Aside from stale-ness, the dead-ness of the beer obviously is about its condition but why raking off is considered is unclear. Was it just at the wrong point in Rutger’s brewing process or was he operating his business by holding it in larger vessels and selling retail to his surrounding market, like the growler trade today? Again, not just any beer will do. In Samuel Child’s 1768 work Every Man His Own Brewer, Or, A Compendium of the English Brewery we see this passage referencing deadening at page 38:

It has been said before, what quantity of hops are requisite to each quarter of malt, and how the same are to be prepared; but here it must be considered that that if the beer is to be sent into a warmer climate in the cask, one third more hopping is absolutely necessary, or the increased heat will awaken the acid spirit of the malt, give it a prevalency over the corrective power of the hop, and ferment it into vinegar: to avoid this superior expence of hopping, the London and Bristol beers are usually drawn off and deadened, and then bottled for exportation; this really answers the purpose one way; but whether counterbalanced by charge of bottling and freight, &c. those who deal in this way can best determine. 

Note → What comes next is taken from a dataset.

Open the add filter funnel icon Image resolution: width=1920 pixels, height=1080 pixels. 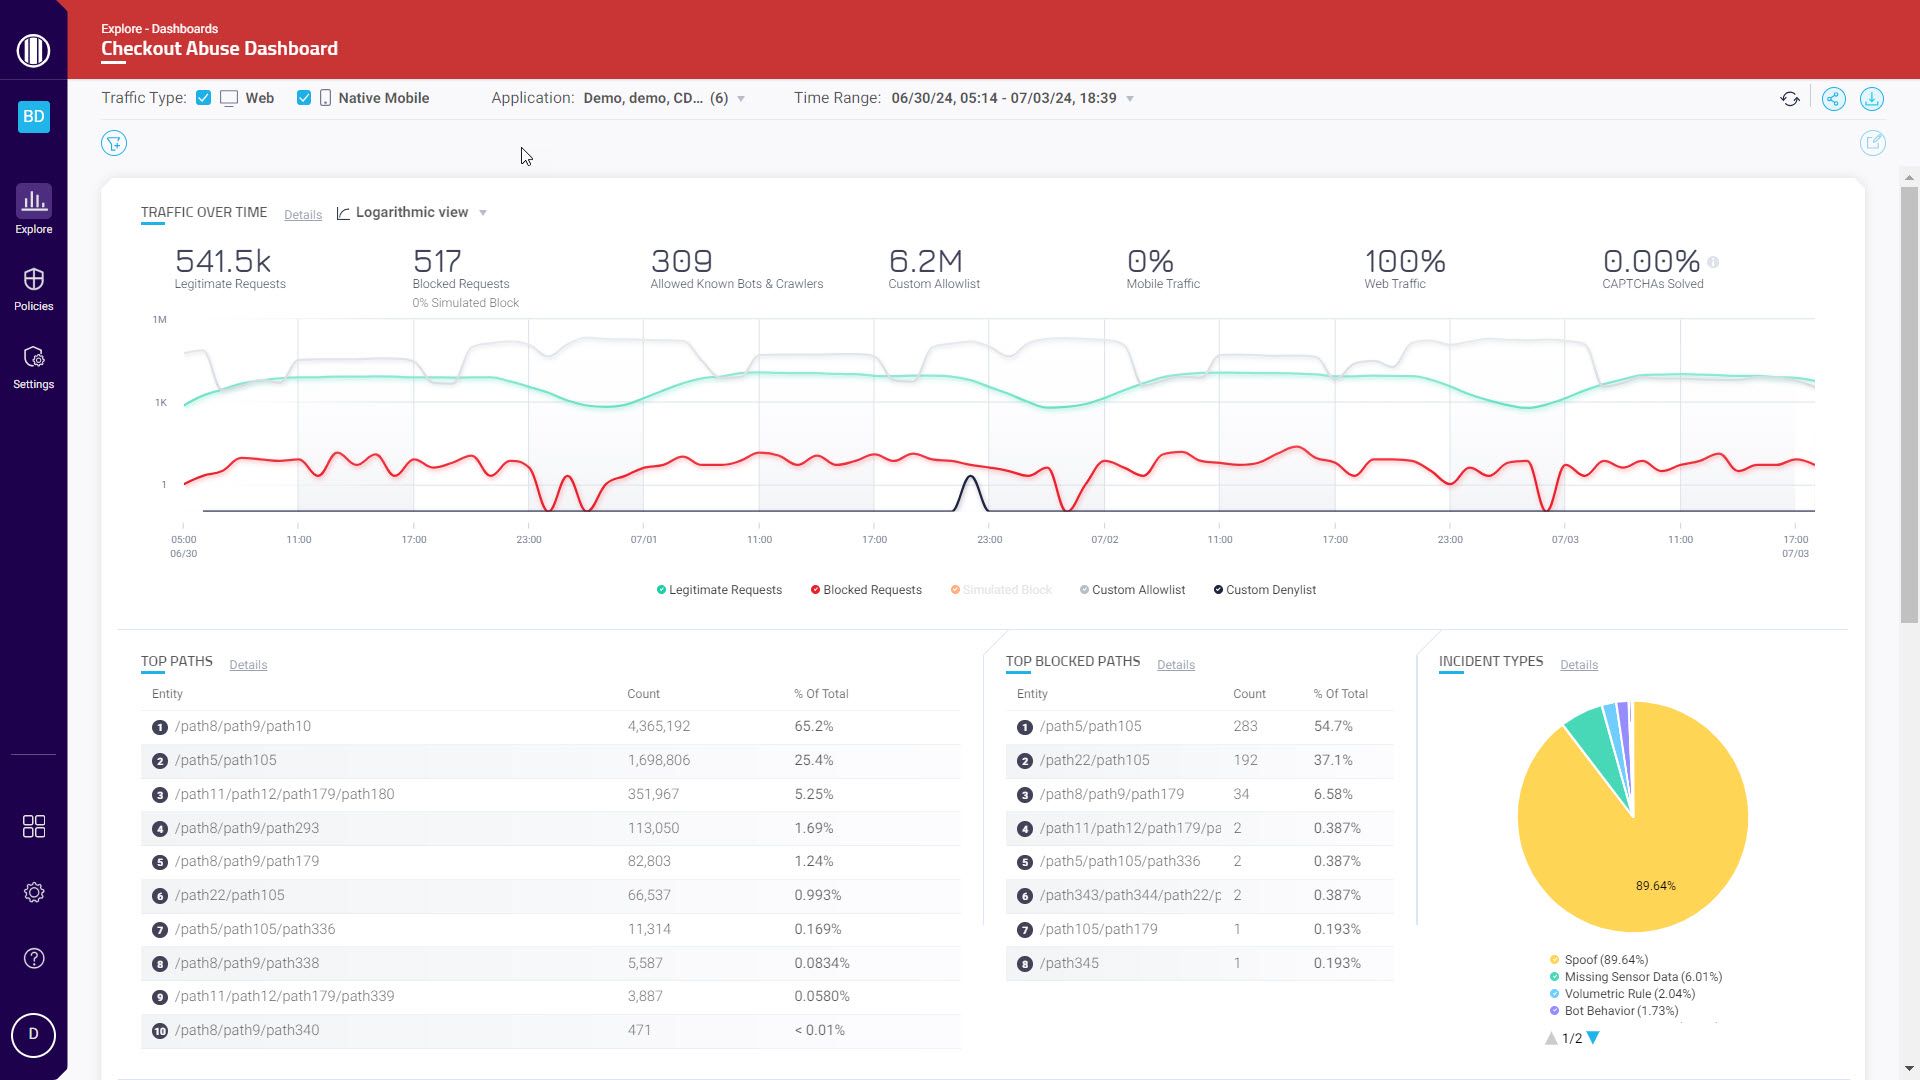[114, 143]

Just bask in that passage for a moment. It’s (i) a contemporary that British beer was prepared for transport to warmer climates and (ii) among a few other techniques, the intentional deadening a beer followed by bottling was a technique used for export. Burton was, after all, brewed for export. As was Taunton for Jamaica’s plantations. The British simply shipped beer everywhere. IPA was not unique. Was there a beer brewed for Hong Kong that we’ve also forgotten about? Dunno. What we do know is that Bobin is saying is that Rutgers warns against a deadened beer for local use. Would he have been deadening beer for export? In 1720s New York City?  We know that porter was shipped out of town later. We know that late in the century shipments of bottled porter were coming in.

Excellent stuff. I need to think about this more. But, like the seven doors of the Romantic poets, suffice it to say that a good record in itself can open up a wonderful opportunity to chase an idea. In an era of such early and falsely confident conclusion drawing, a useful reminder.